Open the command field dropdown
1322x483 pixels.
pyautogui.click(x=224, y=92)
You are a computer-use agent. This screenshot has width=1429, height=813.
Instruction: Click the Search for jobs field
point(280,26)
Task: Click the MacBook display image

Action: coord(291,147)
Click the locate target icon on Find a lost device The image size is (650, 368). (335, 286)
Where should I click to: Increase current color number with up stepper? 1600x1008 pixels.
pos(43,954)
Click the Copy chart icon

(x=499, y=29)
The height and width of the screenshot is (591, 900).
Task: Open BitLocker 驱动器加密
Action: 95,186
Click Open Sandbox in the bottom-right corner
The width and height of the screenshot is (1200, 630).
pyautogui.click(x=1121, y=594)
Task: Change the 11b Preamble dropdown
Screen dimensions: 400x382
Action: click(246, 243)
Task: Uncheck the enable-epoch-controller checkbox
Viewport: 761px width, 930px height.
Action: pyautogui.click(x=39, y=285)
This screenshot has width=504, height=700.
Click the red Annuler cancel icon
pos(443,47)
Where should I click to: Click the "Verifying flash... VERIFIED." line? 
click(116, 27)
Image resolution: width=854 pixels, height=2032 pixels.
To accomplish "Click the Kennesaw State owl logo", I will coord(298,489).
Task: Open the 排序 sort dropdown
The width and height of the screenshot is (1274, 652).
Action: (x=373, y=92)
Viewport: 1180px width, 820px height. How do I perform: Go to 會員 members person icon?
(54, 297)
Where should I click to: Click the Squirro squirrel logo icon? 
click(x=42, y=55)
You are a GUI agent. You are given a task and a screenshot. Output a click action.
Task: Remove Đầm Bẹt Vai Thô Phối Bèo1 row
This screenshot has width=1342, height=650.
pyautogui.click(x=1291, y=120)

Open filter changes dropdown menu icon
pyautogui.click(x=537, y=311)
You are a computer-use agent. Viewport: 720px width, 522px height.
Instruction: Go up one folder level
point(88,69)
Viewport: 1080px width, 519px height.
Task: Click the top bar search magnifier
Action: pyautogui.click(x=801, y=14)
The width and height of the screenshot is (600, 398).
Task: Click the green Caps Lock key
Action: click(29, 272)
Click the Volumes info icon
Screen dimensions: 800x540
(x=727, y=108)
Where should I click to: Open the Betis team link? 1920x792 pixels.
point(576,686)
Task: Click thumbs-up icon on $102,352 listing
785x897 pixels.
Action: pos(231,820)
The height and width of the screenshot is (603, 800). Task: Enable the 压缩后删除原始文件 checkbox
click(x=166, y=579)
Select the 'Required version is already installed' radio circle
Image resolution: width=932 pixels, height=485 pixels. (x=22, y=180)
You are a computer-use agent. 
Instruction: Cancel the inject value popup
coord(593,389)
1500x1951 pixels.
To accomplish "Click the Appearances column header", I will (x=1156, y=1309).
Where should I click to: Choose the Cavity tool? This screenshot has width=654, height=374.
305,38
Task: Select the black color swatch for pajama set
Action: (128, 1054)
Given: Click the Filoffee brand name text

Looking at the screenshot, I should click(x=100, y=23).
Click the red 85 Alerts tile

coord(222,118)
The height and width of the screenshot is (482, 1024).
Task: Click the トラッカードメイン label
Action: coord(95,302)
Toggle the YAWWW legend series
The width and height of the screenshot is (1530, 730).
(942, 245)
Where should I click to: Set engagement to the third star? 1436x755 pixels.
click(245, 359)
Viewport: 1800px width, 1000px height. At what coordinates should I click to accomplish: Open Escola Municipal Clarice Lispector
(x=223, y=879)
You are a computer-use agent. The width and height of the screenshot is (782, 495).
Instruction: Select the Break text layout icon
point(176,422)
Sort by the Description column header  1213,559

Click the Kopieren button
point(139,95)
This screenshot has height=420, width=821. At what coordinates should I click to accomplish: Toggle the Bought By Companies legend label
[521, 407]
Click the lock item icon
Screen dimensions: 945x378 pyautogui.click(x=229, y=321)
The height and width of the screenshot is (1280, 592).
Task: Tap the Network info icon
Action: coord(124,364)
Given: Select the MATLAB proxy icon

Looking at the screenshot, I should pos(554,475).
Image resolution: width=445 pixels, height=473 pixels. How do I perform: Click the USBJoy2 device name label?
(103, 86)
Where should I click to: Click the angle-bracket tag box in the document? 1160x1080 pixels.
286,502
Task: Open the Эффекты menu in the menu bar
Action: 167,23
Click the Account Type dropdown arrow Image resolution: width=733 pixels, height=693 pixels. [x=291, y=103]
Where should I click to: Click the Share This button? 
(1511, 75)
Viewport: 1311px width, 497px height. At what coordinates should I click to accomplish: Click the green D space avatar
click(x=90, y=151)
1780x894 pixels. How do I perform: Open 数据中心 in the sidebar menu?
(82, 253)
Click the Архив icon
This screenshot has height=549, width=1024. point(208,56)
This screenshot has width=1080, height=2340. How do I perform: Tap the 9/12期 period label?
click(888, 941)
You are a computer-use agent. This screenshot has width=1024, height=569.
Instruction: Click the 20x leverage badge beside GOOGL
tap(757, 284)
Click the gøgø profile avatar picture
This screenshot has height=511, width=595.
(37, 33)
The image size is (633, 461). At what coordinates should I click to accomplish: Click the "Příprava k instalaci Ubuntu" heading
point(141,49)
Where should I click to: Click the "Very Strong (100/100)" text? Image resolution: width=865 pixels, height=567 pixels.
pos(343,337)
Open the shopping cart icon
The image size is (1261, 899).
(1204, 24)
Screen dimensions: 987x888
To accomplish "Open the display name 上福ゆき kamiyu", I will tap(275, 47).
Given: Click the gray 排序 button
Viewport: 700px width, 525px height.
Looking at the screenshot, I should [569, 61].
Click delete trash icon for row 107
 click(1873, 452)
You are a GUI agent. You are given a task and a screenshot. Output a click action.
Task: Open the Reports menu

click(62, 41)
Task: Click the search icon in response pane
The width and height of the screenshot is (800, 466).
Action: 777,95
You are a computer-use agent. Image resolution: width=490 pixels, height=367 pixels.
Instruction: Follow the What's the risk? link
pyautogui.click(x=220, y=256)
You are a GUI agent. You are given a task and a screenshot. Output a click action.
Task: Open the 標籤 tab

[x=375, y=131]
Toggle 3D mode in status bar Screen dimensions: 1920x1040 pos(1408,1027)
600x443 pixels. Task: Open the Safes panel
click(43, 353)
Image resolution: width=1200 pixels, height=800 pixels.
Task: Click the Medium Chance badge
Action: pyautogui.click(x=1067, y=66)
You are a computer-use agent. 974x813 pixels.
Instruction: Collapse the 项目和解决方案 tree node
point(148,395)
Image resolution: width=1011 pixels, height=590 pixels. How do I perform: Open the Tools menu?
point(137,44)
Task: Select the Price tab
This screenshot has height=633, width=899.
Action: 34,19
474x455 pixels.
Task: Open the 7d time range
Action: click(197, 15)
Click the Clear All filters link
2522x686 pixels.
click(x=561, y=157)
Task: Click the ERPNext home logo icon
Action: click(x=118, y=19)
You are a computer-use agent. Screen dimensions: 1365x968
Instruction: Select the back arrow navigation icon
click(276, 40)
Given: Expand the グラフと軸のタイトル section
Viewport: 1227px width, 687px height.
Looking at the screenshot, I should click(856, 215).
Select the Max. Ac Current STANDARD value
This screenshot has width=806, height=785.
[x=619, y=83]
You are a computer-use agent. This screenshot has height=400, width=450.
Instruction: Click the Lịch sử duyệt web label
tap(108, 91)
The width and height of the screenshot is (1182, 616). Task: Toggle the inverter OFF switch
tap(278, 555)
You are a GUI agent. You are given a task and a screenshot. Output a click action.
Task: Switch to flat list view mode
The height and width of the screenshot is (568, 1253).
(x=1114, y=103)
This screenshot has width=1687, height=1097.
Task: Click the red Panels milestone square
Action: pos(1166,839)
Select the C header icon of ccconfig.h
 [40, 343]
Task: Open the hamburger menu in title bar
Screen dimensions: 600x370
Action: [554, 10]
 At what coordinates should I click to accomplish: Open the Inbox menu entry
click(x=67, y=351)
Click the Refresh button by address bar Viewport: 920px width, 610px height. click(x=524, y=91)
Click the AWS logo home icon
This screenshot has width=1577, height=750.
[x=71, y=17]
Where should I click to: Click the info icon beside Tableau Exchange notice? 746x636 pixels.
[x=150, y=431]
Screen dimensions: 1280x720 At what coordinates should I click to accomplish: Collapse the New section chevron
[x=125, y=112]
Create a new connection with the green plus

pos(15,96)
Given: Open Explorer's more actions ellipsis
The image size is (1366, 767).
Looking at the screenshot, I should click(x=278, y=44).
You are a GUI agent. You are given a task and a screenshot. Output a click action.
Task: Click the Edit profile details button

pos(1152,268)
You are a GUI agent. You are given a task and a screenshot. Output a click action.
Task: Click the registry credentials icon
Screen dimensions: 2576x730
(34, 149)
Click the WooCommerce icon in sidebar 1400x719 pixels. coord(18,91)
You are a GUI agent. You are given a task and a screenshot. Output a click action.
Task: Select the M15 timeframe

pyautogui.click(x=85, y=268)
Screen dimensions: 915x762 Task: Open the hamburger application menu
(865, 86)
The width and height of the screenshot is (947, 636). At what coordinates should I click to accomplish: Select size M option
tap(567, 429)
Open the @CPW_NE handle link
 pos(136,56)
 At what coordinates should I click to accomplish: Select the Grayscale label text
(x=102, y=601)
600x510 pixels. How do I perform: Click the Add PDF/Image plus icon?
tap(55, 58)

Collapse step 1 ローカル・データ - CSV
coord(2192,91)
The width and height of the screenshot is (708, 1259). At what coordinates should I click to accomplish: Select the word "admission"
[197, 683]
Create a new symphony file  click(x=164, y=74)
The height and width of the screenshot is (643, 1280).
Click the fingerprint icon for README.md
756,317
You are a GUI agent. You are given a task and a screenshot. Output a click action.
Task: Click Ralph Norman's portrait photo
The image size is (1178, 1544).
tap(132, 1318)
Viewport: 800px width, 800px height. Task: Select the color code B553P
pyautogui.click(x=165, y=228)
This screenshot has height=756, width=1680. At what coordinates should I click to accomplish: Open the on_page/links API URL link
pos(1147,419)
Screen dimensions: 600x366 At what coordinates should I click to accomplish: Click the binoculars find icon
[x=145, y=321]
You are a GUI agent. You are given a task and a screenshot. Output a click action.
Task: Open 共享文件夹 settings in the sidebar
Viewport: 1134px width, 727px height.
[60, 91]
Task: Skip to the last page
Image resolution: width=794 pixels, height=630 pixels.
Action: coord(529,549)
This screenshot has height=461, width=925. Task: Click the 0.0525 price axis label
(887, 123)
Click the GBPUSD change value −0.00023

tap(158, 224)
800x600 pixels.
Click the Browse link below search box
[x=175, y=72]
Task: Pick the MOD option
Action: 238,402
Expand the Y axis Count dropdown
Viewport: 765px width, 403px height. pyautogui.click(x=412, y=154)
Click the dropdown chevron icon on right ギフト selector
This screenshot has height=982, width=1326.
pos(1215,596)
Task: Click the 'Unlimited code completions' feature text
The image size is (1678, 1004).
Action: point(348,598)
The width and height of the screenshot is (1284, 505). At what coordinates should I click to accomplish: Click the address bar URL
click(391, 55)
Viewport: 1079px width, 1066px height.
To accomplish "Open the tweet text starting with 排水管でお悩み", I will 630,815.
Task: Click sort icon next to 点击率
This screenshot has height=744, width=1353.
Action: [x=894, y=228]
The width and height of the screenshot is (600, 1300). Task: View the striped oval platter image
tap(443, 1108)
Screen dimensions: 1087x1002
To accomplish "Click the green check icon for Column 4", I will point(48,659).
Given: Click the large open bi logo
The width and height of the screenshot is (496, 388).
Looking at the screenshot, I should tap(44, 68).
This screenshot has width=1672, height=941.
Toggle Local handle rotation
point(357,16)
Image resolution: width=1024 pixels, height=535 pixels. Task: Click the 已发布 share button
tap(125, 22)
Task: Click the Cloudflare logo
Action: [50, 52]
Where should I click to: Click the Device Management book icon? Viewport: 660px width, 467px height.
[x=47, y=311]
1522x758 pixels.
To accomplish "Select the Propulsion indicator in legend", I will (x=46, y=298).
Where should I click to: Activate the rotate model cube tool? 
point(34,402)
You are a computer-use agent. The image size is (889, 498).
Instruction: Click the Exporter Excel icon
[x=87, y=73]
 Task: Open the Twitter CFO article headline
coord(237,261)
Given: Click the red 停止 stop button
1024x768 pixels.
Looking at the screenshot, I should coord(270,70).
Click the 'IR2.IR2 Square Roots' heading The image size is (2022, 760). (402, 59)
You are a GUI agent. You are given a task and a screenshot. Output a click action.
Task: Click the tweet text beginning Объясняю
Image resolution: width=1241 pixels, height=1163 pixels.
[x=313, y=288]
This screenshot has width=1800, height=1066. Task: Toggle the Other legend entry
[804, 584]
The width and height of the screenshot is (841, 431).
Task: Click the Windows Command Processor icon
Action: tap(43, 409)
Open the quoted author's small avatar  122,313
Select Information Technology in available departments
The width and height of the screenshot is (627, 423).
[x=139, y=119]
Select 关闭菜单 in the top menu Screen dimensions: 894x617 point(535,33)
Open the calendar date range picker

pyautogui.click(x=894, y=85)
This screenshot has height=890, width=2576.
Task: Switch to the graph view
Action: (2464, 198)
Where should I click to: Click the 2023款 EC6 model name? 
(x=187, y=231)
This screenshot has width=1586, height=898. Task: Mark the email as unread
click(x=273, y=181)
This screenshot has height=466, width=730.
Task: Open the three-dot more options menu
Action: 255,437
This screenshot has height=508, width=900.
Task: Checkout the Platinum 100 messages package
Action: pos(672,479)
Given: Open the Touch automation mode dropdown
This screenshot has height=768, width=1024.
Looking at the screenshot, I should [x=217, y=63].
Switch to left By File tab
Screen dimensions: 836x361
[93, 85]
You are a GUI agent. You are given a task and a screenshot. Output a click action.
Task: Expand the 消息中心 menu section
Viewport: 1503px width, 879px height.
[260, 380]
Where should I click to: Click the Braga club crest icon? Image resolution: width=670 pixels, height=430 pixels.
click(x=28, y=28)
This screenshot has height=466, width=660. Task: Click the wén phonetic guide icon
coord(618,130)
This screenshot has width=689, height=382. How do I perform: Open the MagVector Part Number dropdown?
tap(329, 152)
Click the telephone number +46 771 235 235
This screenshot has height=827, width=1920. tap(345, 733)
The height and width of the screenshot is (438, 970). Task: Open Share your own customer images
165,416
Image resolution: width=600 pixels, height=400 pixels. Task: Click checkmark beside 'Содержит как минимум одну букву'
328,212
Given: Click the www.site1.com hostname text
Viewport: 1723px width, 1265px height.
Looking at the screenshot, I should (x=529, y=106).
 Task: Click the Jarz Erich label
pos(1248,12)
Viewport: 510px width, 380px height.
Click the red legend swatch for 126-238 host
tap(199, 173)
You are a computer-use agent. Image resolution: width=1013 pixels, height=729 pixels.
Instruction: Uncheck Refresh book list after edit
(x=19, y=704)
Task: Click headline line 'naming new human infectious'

**About this task:**
Answer with one number only: how many lines in the listing include "tweet".

**Written solution:**
2